Старик исподлобья стрельнул по мне глазами, прищурился и нехотя, словно нарочно, хитро улыбнулся. Затем он нагнулся, поднял с пола книгу, снова сел на ящик, мягко, извинительно сказал:
— Когда пусто в желудке, люди ищут хлеба голове. Представьте себе, потянуло к философии.
— К Ницше, вы хотите сказать?
— Ницше — глубокий и умный философ.
— Философия Ницше — идеологическая основа фашизма, — бросил я старику. Но мой сокрушительный тезис его не смутил и не тронул.
— Очень примитивно, — сказал он с сожалением. — Ах, как примитивно рассуждает нынешняя молодежь! Национал-социалисты взяли у прорицателя только жалкие, высохшие на ветру времени верхушки. Подлинный Ницше мудрее, много мудрее и шире, мой несговорчивый друг. Ницше — выразитель мыслей всего большого человечества. Разве не так?
Я посмотрел старику в лицо, резко сказал:
— Не приплетайте Ницше к большому человечеству, не оскорбляйте человечество. Но что же вещает Ницшев пророк Заратустра?
— Как! Вы не читали до сегодня «Заратустру»?

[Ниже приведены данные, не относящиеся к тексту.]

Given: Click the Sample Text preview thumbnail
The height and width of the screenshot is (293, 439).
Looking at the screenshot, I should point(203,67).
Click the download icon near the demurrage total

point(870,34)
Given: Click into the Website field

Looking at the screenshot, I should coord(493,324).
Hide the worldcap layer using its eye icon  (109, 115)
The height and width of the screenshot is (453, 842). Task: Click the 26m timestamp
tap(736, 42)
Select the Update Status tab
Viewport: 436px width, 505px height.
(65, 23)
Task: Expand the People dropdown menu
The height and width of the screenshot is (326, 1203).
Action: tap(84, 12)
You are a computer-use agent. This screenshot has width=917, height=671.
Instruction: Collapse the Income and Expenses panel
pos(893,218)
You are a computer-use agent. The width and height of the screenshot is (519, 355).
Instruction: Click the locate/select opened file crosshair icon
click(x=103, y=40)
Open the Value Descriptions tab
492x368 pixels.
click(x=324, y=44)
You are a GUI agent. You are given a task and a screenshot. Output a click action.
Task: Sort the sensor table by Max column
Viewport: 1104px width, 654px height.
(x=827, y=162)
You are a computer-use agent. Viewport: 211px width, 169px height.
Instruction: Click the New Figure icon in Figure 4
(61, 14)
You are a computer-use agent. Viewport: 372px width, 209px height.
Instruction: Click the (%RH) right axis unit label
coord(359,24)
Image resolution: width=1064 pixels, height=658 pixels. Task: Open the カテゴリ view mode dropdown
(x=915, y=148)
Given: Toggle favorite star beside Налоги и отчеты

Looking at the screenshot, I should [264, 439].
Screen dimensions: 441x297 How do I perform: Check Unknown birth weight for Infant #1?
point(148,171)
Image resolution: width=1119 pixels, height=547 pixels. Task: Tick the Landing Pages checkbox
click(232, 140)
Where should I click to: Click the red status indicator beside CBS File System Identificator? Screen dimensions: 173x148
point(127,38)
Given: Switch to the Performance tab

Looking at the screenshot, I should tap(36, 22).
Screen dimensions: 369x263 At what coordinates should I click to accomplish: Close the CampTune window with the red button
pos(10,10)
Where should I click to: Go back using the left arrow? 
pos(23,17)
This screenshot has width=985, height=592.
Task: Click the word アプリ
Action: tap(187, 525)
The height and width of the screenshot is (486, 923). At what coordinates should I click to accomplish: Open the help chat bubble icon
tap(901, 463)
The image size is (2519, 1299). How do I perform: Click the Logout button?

Я припомнил содержание книги — читал еще в школе, вместе с Трофимовым, — и привел наудачу одно изречение:
— «Все живущее есть и повинующееся».
— Совершенно верно! — Старик заулыбался. — Тому будет приказано, кто не может повиноваться сам. Пусть же слабейший повинуется сильнейшему.
— Но что же в этом мудрого? — холодно парировал я. — Не станете ведь вы утверждать, что в слепом повиновении — ключ к идеальным отношениям между людьми? Или — вопреки непреложным фактам и здравому смыслу — все-таки начнете утверждать?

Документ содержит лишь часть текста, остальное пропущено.